TO DO
Can you restate the lines of the entries below, word for word, from the first one through the line that includes "Mentions légales (538, 1193)"?

TASK DATA
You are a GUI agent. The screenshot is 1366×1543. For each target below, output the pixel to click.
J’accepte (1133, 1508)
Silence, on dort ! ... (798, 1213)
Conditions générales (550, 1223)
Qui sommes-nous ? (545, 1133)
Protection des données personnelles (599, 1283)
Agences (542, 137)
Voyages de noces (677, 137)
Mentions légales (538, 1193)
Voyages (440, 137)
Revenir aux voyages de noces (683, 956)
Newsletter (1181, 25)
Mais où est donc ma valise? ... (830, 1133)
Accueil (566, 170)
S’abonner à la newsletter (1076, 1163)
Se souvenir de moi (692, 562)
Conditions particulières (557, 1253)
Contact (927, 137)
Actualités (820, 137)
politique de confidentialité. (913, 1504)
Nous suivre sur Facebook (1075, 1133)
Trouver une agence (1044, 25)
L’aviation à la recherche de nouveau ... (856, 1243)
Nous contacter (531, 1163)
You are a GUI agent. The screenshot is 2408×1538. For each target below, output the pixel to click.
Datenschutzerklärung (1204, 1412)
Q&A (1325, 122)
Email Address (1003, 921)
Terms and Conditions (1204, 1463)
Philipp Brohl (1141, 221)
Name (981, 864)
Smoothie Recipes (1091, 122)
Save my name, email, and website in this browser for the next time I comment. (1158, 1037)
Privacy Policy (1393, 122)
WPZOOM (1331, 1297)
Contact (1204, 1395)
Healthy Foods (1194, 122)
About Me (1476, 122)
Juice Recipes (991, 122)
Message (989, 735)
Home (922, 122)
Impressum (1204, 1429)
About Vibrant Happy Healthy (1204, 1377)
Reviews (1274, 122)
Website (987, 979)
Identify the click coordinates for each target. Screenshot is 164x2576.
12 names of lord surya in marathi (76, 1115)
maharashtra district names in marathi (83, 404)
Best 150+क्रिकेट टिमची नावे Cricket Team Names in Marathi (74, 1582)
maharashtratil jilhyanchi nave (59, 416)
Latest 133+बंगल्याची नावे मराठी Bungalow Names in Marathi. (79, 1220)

FINISHED TASK
You are a GUI agent. The screenshot is 1366×1543. For each target below, output the pixel to click.
J’accepte (1133, 1508)
Silence, on dort ! ... (798, 1213)
Conditions générales (550, 1223)
Qui sommes-nous ? (545, 1133)
Protection des données personnelles (599, 1283)
Agences (542, 137)
Voyages de noces (677, 137)
Mentions légales (538, 1193)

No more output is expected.